• Exercise details: Write out all the entries below again, switching each "link" to "hyperlink" and leaving everything else unchanged.

• Material for this task:
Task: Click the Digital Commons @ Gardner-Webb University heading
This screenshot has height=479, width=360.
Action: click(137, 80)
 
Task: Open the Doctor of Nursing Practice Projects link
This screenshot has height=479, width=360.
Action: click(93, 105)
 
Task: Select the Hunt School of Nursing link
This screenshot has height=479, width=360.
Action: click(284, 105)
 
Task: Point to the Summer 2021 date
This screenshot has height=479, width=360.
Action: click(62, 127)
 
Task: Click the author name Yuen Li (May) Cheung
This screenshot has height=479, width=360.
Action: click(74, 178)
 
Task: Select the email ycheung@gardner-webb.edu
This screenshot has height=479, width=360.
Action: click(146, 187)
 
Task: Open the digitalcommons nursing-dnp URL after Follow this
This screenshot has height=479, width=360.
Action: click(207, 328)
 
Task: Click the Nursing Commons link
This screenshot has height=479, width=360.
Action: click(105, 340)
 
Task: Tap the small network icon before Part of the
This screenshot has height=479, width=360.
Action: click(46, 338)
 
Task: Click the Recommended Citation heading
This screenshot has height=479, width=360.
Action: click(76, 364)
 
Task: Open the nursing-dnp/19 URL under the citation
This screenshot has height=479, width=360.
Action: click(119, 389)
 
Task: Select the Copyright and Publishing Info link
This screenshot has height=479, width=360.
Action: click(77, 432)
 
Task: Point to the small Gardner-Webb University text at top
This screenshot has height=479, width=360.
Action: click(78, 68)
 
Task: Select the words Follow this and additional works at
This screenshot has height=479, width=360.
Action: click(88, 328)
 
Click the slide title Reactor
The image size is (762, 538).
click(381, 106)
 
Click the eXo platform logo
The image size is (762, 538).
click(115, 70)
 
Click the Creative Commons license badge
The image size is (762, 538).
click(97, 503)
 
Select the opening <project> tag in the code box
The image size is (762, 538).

• Result of this task:
Task: Click the Digital Commons @ Gardner-Webb University heading
This screenshot has height=479, width=360.
Action: click(137, 80)
 
Task: Open the Doctor of Nursing Practice Projects hyperlink
This screenshot has height=479, width=360.
Action: click(93, 105)
 
Task: Select the Hunt School of Nursing hyperlink
This screenshot has height=479, width=360.
Action: click(284, 105)
 
Task: Point to the Summer 2021 date
This screenshot has height=479, width=360.
Action: click(62, 127)
 
Task: Click the author name Yuen Li (May) Cheung
This screenshot has height=479, width=360.
Action: click(74, 178)
 
Task: Select the email ycheung@gardner-webb.edu
This screenshot has height=479, width=360.
Action: click(146, 187)
 
Task: Open the digitalcommons nursing-dnp URL after Follow this
This screenshot has height=479, width=360.
Action: click(207, 328)
 
Task: Click the Nursing Commons hyperlink
This screenshot has height=479, width=360.
Action: click(105, 340)
 
Task: Tap the small network icon before Part of the
This screenshot has height=479, width=360.
Action: click(46, 338)
 
Task: Click the Recommended Citation heading
This screenshot has height=479, width=360.
Action: click(76, 364)
 
Task: Open the nursing-dnp/19 URL under the citation
This screenshot has height=479, width=360.
Action: click(119, 389)
 
Task: Select the Copyright and Publishing Info hyperlink
This screenshot has height=479, width=360.
Action: click(77, 432)
 
Task: Point to the small Gardner-Webb University text at top
This screenshot has height=479, width=360.
Action: click(78, 68)
 
Task: Select the words Follow this and additional works at
This screenshot has height=479, width=360.
Action: click(88, 328)
 
Click the slide title Reactor
The image size is (762, 538).
click(381, 106)
 
Click the eXo platform logo
The image size is (762, 538).
click(115, 70)
 
Click the Creative Commons license badge
The image size is (762, 538).
click(97, 503)
 
Select the opening <project> tag in the code box
The image size is (762, 538).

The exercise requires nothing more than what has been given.